** start **

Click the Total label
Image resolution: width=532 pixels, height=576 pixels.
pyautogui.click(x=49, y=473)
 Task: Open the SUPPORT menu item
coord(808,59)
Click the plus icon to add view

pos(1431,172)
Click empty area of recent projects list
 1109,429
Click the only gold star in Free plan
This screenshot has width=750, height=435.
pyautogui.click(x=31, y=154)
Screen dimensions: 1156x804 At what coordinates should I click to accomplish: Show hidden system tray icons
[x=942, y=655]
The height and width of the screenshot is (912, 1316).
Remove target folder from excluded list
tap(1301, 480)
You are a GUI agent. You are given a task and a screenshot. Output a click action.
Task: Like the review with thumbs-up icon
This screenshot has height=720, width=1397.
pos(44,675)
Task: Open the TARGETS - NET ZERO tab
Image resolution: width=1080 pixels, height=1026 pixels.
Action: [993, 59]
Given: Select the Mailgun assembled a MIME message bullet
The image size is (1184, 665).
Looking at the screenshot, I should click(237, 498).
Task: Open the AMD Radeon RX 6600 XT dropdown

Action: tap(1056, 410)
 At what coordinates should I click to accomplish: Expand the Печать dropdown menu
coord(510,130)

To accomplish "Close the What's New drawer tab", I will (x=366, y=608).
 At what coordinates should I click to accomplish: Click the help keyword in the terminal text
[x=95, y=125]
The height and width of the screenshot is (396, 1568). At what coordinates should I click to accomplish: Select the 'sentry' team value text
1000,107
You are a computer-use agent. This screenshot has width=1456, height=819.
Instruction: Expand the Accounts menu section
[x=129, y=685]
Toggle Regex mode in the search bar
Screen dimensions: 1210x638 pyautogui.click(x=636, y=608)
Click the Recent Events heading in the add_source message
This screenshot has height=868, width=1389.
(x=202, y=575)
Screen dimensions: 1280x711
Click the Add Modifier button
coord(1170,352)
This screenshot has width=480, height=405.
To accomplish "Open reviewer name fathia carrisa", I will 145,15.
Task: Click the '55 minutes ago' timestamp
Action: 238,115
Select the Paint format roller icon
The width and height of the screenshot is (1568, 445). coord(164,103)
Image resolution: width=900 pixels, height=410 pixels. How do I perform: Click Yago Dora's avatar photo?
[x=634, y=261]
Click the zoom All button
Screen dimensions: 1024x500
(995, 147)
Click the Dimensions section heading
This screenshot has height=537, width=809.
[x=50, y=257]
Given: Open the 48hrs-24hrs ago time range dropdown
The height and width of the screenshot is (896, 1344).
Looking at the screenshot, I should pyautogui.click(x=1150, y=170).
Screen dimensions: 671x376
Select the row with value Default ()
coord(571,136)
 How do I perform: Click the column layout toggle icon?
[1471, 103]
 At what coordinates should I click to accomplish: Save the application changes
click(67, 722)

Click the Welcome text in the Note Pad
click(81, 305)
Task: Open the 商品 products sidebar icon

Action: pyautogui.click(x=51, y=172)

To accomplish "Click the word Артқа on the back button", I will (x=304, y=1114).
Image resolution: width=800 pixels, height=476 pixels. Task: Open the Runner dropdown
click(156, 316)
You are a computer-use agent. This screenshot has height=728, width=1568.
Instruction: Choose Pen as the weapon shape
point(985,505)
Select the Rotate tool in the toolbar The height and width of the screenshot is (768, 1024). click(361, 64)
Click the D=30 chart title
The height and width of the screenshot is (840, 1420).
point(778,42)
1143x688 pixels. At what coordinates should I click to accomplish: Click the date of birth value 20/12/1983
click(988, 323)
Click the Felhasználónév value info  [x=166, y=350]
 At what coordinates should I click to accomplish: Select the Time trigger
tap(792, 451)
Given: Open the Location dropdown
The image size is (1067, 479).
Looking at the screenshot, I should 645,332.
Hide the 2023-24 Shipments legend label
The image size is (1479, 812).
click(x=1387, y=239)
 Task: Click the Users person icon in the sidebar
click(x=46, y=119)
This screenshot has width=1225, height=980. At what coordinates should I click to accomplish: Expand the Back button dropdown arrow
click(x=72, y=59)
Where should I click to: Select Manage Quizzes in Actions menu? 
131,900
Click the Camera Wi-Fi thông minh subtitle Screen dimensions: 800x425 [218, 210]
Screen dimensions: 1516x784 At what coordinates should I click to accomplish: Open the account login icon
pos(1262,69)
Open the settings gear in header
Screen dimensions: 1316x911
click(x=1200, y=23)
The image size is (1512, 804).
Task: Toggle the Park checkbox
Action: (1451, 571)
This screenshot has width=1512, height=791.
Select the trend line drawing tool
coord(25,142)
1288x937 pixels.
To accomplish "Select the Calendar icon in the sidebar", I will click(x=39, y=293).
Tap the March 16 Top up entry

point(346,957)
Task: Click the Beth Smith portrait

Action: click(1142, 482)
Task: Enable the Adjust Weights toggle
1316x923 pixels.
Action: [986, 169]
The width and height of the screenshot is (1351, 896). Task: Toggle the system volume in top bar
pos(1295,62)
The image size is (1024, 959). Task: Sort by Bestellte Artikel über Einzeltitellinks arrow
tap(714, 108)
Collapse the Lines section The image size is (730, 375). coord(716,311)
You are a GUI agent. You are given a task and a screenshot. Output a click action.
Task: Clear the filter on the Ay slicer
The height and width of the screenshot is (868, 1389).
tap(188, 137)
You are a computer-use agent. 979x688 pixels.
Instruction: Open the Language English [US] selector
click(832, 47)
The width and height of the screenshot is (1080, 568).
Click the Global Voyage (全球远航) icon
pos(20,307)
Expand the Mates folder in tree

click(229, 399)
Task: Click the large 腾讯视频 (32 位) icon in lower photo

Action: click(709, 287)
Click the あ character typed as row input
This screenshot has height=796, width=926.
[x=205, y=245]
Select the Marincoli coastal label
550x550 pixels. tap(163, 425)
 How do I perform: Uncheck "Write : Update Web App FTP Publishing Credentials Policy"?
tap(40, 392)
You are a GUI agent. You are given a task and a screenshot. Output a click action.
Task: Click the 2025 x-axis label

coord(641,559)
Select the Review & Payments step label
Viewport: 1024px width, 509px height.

** end **

> Exercise objective
Rewrite the stretch from the start of the lines through the line containing "[x=95, y=125]", replacing "dropdown" with "drop-down" and changing nothing else.

> Answer to this problem
Click the Total label
Image resolution: width=532 pixels, height=576 pixels.
pyautogui.click(x=49, y=473)
 Task: Open the SUPPORT menu item
coord(808,59)
Click the plus icon to add view

pos(1431,172)
Click empty area of recent projects list
 1109,429
Click the only gold star in Free plan
This screenshot has width=750, height=435.
pyautogui.click(x=31, y=154)
Screen dimensions: 1156x804 At what coordinates should I click to accomplish: Show hidden system tray icons
[x=942, y=655]
The height and width of the screenshot is (912, 1316).
Remove target folder from excluded list
tap(1301, 480)
You are a GUI agent. You are given a task and a screenshot. Output a click action.
Task: Like the review with thumbs-up icon
This screenshot has height=720, width=1397.
pos(44,675)
Task: Open the TARGETS - NET ZERO tab
Image resolution: width=1080 pixels, height=1026 pixels.
Action: [993, 59]
Given: Select the Mailgun assembled a MIME message bullet
The image size is (1184, 665).
Looking at the screenshot, I should click(237, 498).
Task: Open the AMD Radeon RX 6600 XT drop-down

Action: tap(1056, 410)
 At what coordinates should I click to accomplish: Expand the Печать drop-down menu
coord(510,130)

To accomplish "Close the What's New drawer tab", I will (x=366, y=608).
 At what coordinates should I click to accomplish: Click the help keyword in the terminal text
[x=95, y=125]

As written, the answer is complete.